_THE INPUT_
━━━

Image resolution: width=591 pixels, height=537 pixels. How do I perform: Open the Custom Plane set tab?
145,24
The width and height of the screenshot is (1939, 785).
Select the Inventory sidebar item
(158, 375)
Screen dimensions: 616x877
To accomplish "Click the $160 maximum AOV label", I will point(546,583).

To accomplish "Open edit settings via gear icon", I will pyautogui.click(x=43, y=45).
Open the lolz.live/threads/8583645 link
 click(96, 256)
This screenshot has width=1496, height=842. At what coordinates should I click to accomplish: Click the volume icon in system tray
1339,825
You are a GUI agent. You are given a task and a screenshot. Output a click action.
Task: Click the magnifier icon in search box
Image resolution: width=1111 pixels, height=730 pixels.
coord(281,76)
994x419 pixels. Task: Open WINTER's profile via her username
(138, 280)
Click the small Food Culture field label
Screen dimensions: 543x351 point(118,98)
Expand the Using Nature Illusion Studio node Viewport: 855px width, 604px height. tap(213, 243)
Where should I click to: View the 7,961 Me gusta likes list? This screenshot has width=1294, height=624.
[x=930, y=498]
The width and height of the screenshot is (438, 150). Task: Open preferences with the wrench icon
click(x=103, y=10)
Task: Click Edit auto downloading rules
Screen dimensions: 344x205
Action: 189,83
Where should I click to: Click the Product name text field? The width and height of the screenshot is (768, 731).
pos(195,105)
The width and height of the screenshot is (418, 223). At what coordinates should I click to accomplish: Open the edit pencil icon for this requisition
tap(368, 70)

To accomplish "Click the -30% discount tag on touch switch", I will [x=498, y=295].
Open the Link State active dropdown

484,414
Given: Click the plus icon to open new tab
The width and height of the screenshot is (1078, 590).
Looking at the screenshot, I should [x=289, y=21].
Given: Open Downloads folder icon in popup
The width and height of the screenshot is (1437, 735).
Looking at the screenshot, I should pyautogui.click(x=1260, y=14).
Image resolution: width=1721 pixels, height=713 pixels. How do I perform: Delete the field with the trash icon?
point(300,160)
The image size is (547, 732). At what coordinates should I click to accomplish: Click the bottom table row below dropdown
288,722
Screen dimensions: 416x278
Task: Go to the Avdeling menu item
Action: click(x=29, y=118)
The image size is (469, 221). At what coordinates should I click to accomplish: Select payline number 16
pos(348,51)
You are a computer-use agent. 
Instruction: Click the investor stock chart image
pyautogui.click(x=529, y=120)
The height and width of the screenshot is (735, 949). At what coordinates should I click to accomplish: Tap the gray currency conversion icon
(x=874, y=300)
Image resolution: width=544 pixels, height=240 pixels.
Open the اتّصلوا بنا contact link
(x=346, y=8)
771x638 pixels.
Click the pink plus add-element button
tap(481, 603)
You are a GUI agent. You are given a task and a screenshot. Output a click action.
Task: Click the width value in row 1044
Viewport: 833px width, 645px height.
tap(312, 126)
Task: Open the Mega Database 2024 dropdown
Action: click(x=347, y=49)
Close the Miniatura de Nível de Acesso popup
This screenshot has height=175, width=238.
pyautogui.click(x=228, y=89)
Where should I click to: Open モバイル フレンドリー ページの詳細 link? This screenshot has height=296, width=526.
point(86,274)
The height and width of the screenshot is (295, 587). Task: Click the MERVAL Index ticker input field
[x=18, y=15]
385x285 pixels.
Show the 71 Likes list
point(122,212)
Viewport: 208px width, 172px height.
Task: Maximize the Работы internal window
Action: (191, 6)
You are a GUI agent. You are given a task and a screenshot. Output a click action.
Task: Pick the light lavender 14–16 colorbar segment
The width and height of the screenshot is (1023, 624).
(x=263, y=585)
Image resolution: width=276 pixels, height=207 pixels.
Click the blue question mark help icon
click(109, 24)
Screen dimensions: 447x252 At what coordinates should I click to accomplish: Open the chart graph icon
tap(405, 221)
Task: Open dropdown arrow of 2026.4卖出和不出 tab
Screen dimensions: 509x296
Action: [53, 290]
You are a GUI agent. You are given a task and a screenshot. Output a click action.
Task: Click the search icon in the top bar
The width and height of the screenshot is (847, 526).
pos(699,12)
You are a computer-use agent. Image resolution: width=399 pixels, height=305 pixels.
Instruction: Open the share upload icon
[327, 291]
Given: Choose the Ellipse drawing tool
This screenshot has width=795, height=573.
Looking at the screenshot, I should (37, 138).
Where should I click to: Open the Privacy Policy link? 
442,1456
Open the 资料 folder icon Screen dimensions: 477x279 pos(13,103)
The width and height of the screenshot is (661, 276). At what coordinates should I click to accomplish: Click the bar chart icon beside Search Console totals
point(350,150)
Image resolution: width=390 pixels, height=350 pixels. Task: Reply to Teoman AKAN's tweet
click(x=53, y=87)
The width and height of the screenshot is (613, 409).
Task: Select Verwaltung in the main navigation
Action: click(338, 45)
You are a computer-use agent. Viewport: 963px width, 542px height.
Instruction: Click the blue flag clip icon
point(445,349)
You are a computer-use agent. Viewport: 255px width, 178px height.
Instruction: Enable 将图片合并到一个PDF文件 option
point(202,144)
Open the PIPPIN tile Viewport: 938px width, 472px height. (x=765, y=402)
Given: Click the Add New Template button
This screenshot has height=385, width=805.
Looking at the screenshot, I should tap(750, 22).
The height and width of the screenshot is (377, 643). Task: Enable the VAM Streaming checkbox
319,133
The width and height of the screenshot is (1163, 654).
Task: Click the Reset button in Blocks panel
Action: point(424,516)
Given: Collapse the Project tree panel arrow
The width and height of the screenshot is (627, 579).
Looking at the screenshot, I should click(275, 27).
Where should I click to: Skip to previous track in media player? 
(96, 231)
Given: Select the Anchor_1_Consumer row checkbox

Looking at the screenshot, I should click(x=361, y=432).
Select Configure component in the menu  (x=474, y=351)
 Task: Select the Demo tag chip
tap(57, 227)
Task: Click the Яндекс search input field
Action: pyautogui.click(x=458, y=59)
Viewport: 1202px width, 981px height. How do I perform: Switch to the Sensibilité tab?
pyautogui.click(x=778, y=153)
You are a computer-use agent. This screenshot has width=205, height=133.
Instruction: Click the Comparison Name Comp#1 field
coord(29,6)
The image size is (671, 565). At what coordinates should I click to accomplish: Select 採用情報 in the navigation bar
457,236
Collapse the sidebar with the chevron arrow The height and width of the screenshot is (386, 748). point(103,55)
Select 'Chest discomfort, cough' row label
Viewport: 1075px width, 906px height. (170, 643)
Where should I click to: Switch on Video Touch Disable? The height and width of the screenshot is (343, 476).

━━━

_TASK DESCRIPTION_
Count every line of the data above where "popup" appears, and give the total only.

_SOLUTION TO THE PROBLEM_
2